There have been methods to assess soil health introduced over the years, but the process has been complicated by the requirements on how to take the samples and relating the results to individual farm management. “We’ve been working with soil health for a long time,” says Anne Verhallen, who, along with Adam Hayes, is assessing the Cornell material and adapting it to Ontario. “The challenge is how to quantify soil health, but the Cornell test is much like fertility sampling, which is a system familiar to most growers. Our goal is to give growers a tool that allows them to assess their own soil.”
The research undertaken by Verhallen and Hayes will take three years and, after two years of the work, the soil specialists believe they may be able to identify a simpler system that can be put in place for Ontario growers. “Our hope is to have a recommendation of what an Ontario soil health assessment could look like using some or all of the 12 Cornell indicators,” continues Hayes.
“In our first year of the project, we sampled long term rotation and tillage trials in Elora and Ridgetown,” Verhallen says of how they began gathering the data they needed. “In the subsequent years, we have included growers’ fields and the long term tillage/cropping studies in Ottawa, Delhi and Woodslee.” They are assisted in this endeavour by Drs.

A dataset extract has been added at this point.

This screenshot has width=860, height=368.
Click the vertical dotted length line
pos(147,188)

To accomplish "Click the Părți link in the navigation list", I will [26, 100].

Dave Hooker and Bill Deen of the University of Guelph.
Once they have compiled their data they will have a benchmark of the health of Ontario soils.

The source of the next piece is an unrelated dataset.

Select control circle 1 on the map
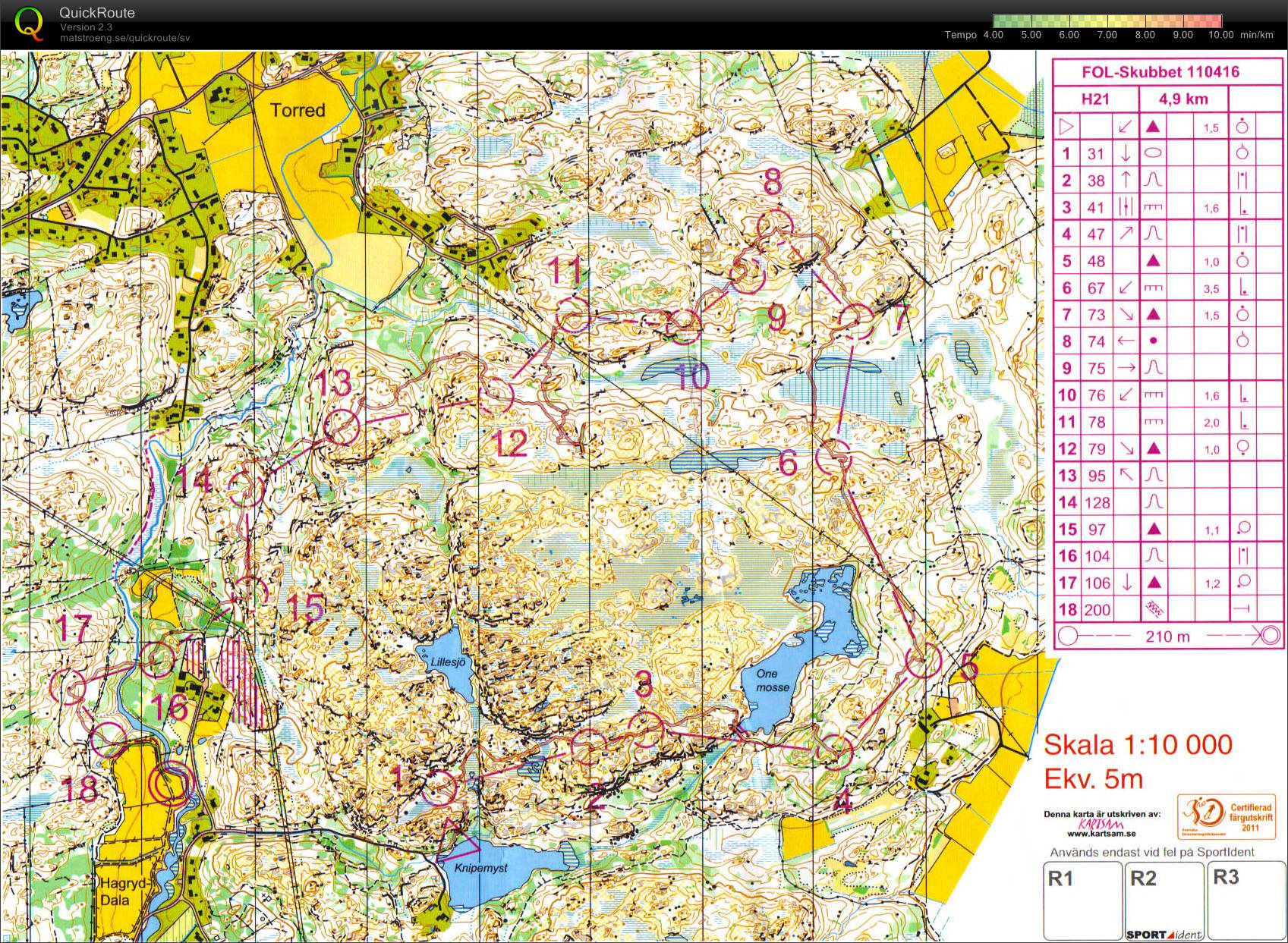(x=439, y=787)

The Cornell system scores soil health on a green/amber/red scale with green being good, amber meaning caution and red standing for critical. The goal is to have the soil health test available to growers who request it for a reasonable addition to the usual soil test fee. Ideally, the test should be taken in the spring and the report will indicate if there are problems. Working with a crop advisor or extension personnel, growers could then determine what they need to do to build better soil health, if they have received a grade in the amber or red range.

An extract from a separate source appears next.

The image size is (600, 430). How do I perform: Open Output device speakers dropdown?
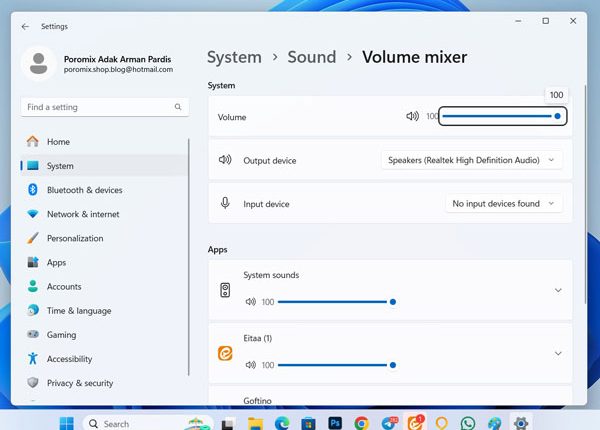(472, 160)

“Growers can use the results of their assessment to make management decisions that will improve their soil health,” Verhallen explains. “Growers will only need to do this test every five or 10 years.” Doing a soil assessment every few years will allow growers to stay on track with their soil management plans.
“Soil health assessments could also be valuable when growers are planning to buy or rent land,” continues Hayes. “If a grower knows the soil health of the land they are considering is good, it may make the purchase or rental more attractive.” Conversely, he adds, a grower wanting to sell or rent land may want to highlight the health of the soil, if it is good. With premium land harder to come by, property with proven healthy soils may also have a higher value placed on it.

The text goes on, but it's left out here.